The furrow of his brow denotes confusion, and he opens his mouth to speak, slowly reaches out to you like a person would a spooked deer. “Honey, you're crying.”
“I don’t know what I'm supposed to do. Where we go from here. Everything seems to be falling apart and nothing is getting better and I'm just so goddamn tired.”
He stands, steps over the log, pulls you into the safety of sturdy chest and thick arms and his warmth, and a dam breaks behind your eyes. You can't stop crying, and when you think you might, one look at the concern on his face leads you to sobbing again.
Arthur says nothing, no chides or snide remarks or scoffs, and leads you over to your tent, away from everyone else.
By the end of it all, you end up with a headache and puffy eyes and bone-deep exhaustion.
“You could've come to me, ya know. Just ‘cause I'm busy don't mean I won't make time for my special girl.” At his smile, sincere and sad and open, you take his wrist and nuzzle the palm of his hand. “I figured you knew that much.”
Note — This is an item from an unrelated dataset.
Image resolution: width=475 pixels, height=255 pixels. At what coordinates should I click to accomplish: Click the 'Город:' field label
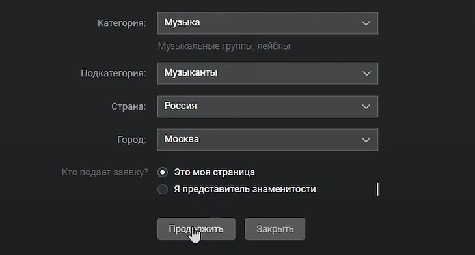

You stay silent, desperate to hide the guilt on your face, and you know that he knows. Sees in your face the swirl of stress that leaves you dizzy.
“If you need to talk, I'm here. I swear. You can tell me to shut up and I won't even say nothing.”
As emotions—relief, sadness, love—overwhelm you, you find comfort in his kisses. He reads your body with precision, lips almost bruising against yours.
You need this, both of you. A welcome distraction amongst the chaos.
“Arthur, please, I just— please.”
“I know. I'll take care of you, sweetheart. Just relax.”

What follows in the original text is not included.